**Records for this task:**

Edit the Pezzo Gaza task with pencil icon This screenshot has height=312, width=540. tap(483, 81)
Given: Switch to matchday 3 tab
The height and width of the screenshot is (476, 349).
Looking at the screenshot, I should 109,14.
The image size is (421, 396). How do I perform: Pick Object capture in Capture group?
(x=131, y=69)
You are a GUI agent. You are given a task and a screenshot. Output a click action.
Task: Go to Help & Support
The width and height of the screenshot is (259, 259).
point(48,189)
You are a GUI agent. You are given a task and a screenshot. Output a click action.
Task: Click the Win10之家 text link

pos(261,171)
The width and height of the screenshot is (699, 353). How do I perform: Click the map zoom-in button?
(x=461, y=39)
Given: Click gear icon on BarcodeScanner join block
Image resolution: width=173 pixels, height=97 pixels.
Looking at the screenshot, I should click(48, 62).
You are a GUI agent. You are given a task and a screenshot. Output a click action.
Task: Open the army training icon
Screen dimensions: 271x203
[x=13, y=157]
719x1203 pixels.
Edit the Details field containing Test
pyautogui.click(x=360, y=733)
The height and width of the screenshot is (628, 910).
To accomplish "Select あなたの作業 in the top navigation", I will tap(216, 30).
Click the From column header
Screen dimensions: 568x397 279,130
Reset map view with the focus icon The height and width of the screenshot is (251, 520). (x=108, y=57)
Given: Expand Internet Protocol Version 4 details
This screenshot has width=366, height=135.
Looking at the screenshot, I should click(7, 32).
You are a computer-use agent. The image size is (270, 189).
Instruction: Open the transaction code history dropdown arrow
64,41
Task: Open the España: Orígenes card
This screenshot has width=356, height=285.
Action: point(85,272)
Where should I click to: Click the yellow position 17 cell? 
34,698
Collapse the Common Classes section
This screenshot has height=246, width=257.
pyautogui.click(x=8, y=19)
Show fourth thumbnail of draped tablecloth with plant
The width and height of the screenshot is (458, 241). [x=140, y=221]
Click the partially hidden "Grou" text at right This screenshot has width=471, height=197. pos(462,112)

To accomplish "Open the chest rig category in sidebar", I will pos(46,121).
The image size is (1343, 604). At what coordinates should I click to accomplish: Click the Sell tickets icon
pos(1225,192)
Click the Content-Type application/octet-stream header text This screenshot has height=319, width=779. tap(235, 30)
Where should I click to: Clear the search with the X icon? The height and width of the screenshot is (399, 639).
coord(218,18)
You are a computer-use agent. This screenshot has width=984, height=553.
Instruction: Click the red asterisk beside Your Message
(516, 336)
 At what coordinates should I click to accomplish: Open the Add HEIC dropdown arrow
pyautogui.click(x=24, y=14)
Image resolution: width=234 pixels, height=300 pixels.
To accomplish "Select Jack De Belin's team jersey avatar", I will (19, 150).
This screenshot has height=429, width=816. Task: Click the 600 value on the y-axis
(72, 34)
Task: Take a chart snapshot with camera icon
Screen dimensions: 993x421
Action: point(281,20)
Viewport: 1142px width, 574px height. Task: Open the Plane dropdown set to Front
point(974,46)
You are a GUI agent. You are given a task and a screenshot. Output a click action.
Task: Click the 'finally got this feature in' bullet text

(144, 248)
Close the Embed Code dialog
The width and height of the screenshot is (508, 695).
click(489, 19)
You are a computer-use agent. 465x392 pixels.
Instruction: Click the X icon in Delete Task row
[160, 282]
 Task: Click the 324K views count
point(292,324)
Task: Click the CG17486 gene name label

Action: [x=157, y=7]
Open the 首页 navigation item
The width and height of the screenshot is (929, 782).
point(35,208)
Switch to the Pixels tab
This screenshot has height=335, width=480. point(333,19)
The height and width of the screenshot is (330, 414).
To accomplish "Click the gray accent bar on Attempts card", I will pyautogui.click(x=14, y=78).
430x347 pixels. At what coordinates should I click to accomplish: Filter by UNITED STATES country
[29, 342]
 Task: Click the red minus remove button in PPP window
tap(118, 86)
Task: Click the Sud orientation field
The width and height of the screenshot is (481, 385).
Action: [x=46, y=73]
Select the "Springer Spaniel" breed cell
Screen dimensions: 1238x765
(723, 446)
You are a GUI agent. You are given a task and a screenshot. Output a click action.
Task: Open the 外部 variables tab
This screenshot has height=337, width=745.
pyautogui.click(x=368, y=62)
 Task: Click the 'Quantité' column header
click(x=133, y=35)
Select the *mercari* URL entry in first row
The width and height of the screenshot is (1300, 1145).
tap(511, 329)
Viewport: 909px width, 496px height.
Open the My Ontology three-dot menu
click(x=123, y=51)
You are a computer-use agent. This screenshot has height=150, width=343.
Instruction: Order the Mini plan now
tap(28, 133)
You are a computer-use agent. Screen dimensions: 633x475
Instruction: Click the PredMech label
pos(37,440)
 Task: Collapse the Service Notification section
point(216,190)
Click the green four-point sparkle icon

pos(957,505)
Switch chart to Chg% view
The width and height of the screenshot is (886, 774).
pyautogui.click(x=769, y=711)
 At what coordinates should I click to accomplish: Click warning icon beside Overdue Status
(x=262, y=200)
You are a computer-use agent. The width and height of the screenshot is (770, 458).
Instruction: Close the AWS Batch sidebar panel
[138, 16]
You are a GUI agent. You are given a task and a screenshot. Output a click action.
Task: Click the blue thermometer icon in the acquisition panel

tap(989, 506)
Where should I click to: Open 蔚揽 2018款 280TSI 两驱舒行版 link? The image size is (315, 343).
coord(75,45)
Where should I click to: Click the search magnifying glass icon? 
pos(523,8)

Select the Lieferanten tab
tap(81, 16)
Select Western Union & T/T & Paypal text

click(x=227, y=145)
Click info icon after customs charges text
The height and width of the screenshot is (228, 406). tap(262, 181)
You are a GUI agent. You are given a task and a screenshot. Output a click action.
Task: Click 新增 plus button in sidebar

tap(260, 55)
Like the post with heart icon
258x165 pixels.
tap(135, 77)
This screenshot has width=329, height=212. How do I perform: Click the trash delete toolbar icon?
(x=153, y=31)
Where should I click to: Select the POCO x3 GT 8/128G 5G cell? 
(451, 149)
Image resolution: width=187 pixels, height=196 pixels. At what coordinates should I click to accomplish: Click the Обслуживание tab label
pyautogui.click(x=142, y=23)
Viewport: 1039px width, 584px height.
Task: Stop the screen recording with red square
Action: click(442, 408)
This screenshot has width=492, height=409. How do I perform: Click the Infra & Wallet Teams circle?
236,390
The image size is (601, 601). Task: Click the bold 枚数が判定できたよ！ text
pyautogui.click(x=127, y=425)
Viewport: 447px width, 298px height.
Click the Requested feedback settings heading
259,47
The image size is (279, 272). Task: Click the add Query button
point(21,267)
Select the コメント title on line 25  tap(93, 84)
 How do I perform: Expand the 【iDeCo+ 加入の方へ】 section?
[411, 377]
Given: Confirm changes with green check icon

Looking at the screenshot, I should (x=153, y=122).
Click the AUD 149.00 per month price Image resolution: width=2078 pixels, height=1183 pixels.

**Task prompt:**
After reading the records above, work out how many lines contain "card" and give that number only.

**Result of this exercise:**
2